══ Kutipan Dokumen

IQNA

Catatan/

Pemilu AS dan Segitiga Trump, Biden, Vatikan / Ketika Religiusitas Mencolok

7:39 - December 02, 2020
Berita ID: 3474829
TEHERAN (IQNA) - Amerika Serikat adalah negara paling religius di negara maju. Menurut jajak pendapat Gallup 2016, lebih dari 80 persen warga Amerika memperkenalkan diri mereka sebagai "religius"; Kendati, proses politik di Amerika Serikat didasarkan pada pemisahan total agama dari politik.

Menurut IQNA, Navid Rasouli, pakar masalah budaya Italia di Organisasi Kebudayaan dan Komunikasi Islam, dalam sebuah artikel untuk media ini, menganalisis hubungan Vatikan dengan Donald Trump dan Joe Biden serta peran agama dalam pemilihan presiden AS: Umat Katolik adalah salah satu kelompok yang terpenting. Mereka merupakan mayoritas pemilih Amerika, jadi tidak mengherankan jika mereka secara khusus disapa oleh Joe Biden dan Donald Trump selama kampanye kepresidenan AS.

Empat tahun lalu, menurut Pew Research Center di Amerika Serikat, 52 persen umat Katolik di Amerika Serikat memilih Donald Trump dan 44 persen untuk Hillary Clinton dan memainkan peran kunci dalam kemenangan Trump. Pengaruh suara Katolik selama pemilu AS selalu menggiring semua calon presiden AS, seperti Biden dan Trump, untuk mencari suara umat Katolik.

Artinya, faktor agama berpengaruh signifikan terhadap hasil pemilu presiden AS. Karenanya, artikel ini berusaha menjawab pertanyaan tentang sejauh mana Katolikisme Biden dan sikap Paus Fransiskus terhadap Trump dan peringatannya terhadap populisme dan nasionalisme mempengaruhi hasil pemilihan AS? Untuk menjawab pertanyaan ini, pertama-tama perlu merujuk pada hubungan antara Amerika Serikat dan Vatikan pada masa Trump.

════

▶ [Latihan]
• a. Berapa persen umat Katolik di Amerika Serikat yang memilih Donald Trump empat tahun lalu menurut Pew Research Center, seperti disebutkan dalam artikel tentang pemilu AS dan Vatikan?
• b. Tulis ulang paragraf dalam artikel tentang pemilu AS dan Vatikan yang diawali "Menurut IQNA, Navid Rasouli" dalam bentuk daftar singkat tanpa menghilangkan fakta pokoknya.
Kerjakan hanya berdasarkan artikel di atas.

══ Data yang Diberikan

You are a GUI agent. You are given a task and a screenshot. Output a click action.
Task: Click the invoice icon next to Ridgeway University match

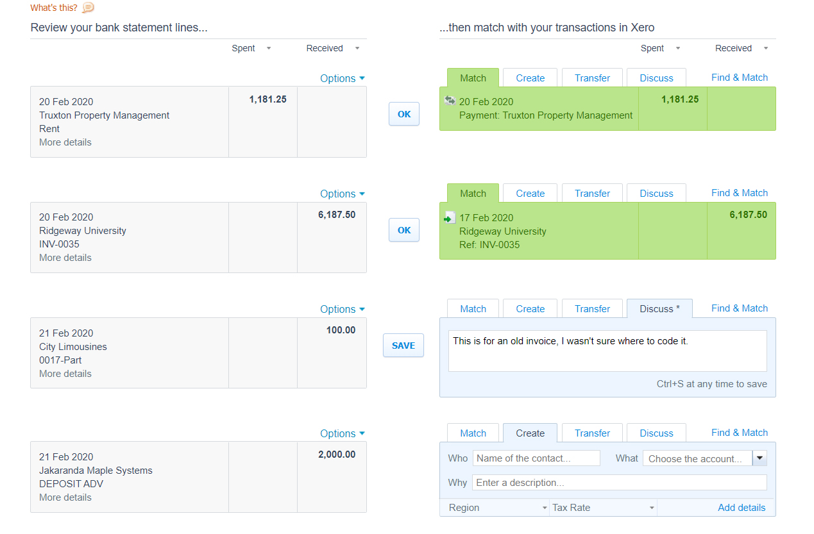coord(450,218)
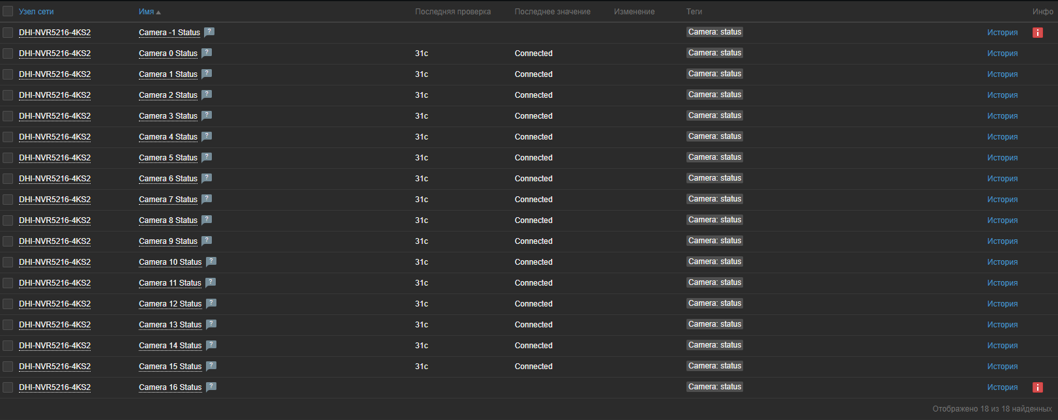Screen dimensions: 1058x420
Task: Click the question mark icon beside Camera 5 Status
Action: pos(207,157)
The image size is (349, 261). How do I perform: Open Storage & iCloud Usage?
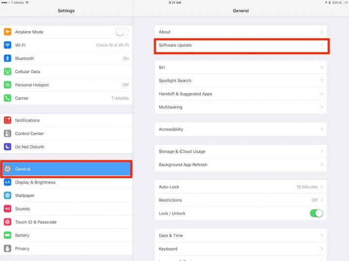(241, 151)
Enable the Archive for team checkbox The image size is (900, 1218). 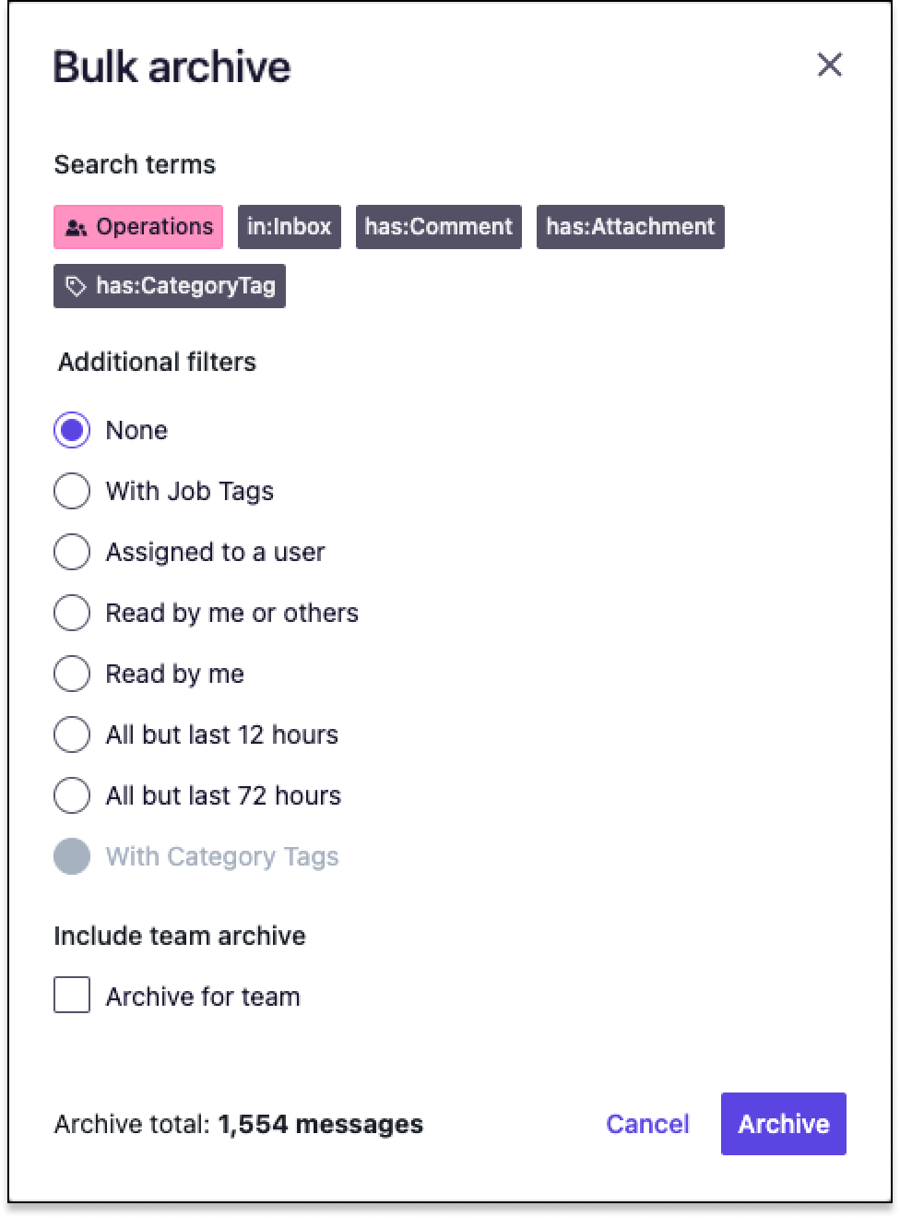(72, 996)
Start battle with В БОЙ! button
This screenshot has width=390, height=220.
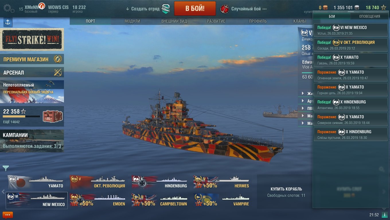point(195,8)
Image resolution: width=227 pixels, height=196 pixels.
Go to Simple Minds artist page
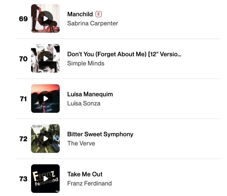(x=86, y=63)
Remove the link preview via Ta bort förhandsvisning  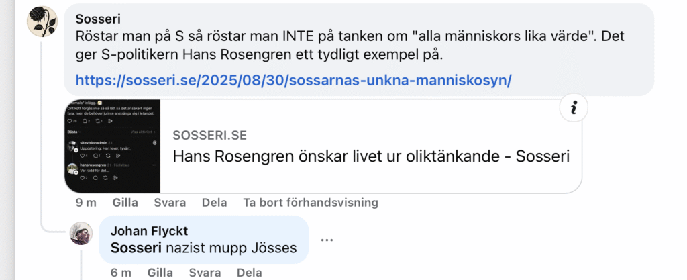coord(311,203)
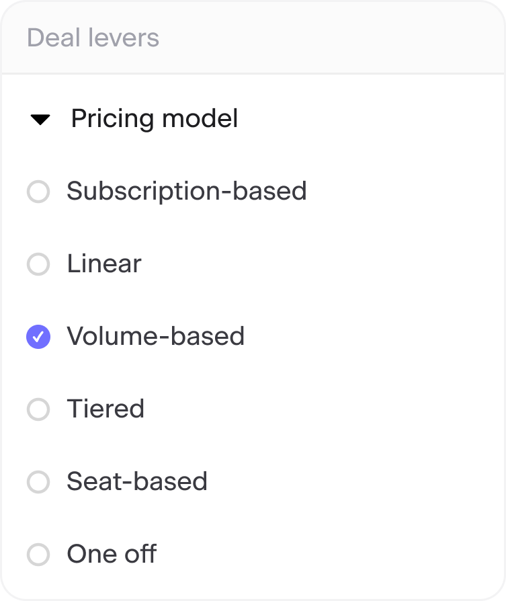The image size is (506, 601).
Task: Click the Tiered option label
Action: click(106, 409)
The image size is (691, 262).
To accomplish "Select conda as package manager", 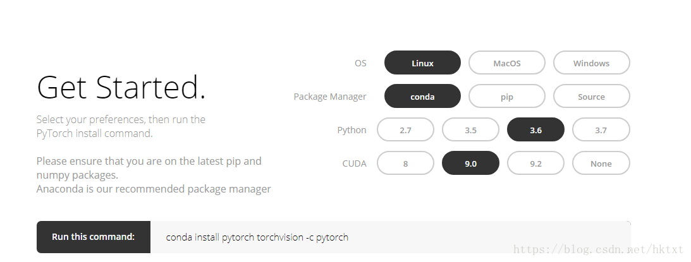I will pyautogui.click(x=422, y=97).
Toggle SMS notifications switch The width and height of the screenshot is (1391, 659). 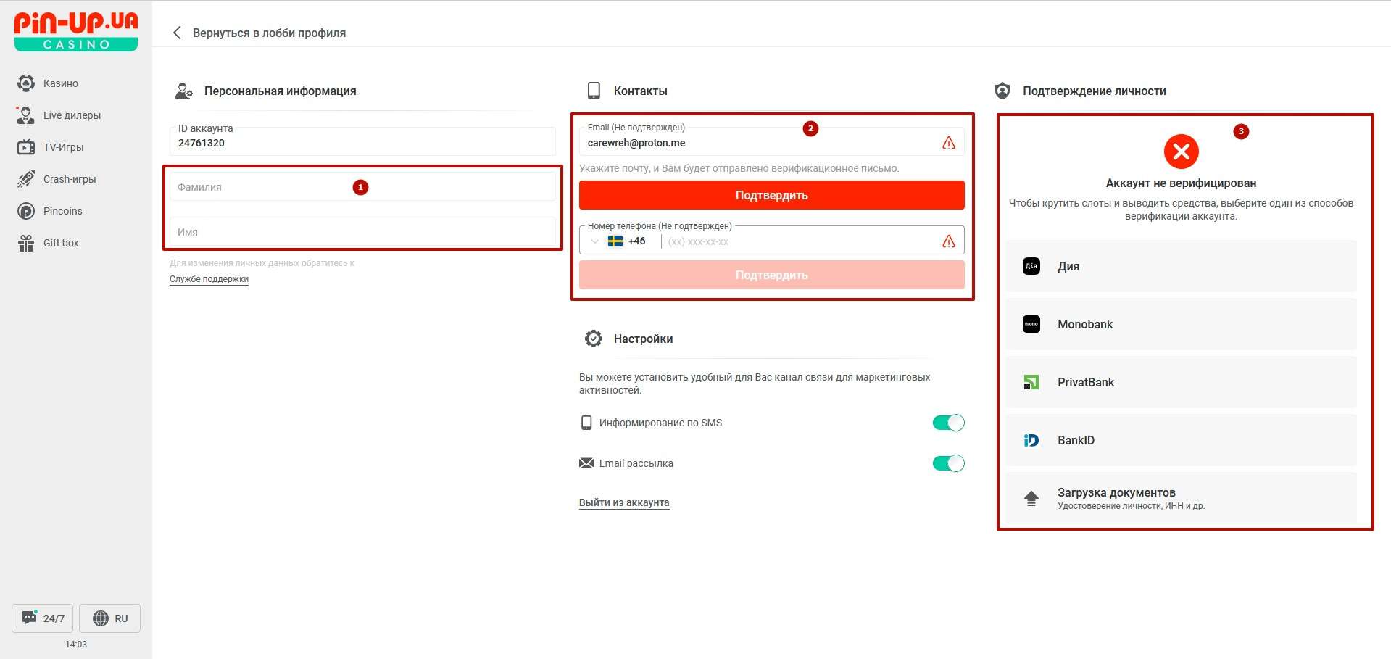point(948,423)
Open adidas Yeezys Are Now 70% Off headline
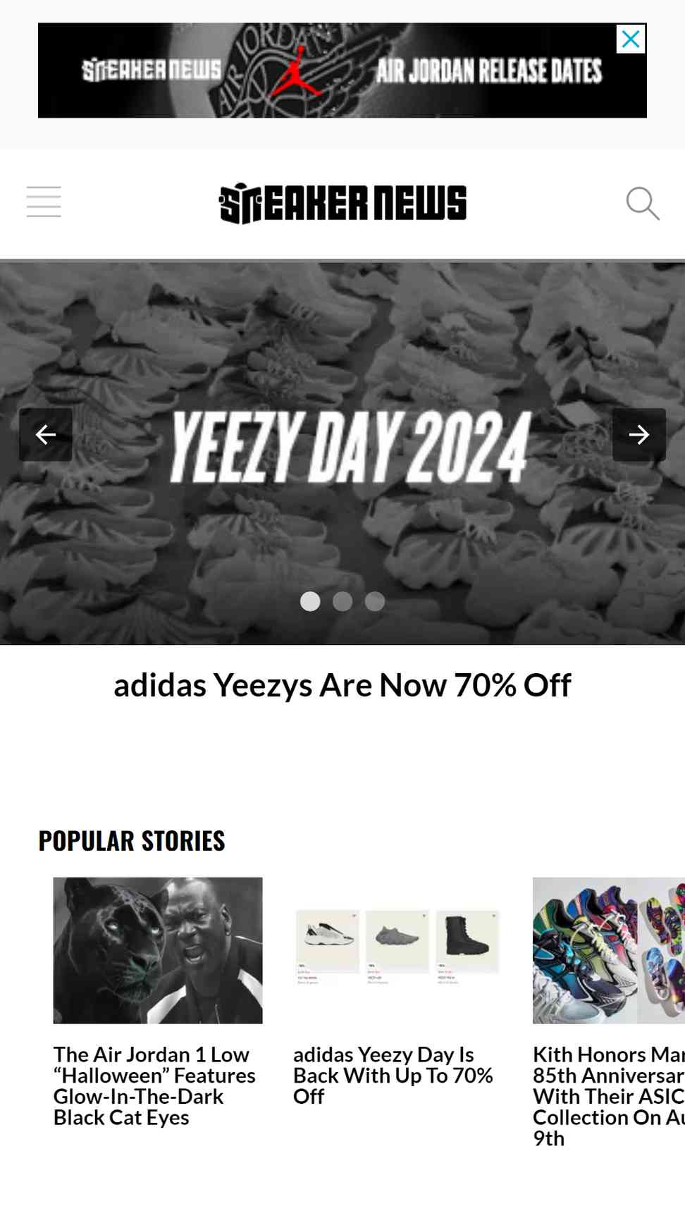Screen dimensions: 685x1218 (x=343, y=685)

════

▶ [Jawaban Tiap Tugas]
• a. Sebanyak 52 persen.

• b.
- Navid Rasouli adalah pakar masalah budaya Italia di Organisasi Kebudayaan dan Komunikasi Islam.
- Dalam artikelnya untuk IQNA, ia menganalisis hubungan Vatikan dengan Donald Trump dan Joe Biden.
- Ia juga membahas peran agama dalam pemilihan presiden AS.
- Umat Katolik adalah salah satu kelompok terpenting dan merupakan mayoritas pemilih Amerika.
- Karena itu, tidak mengherankan jika Biden dan Trump secara khusus menyapa mereka selama kampanye kepresidenan.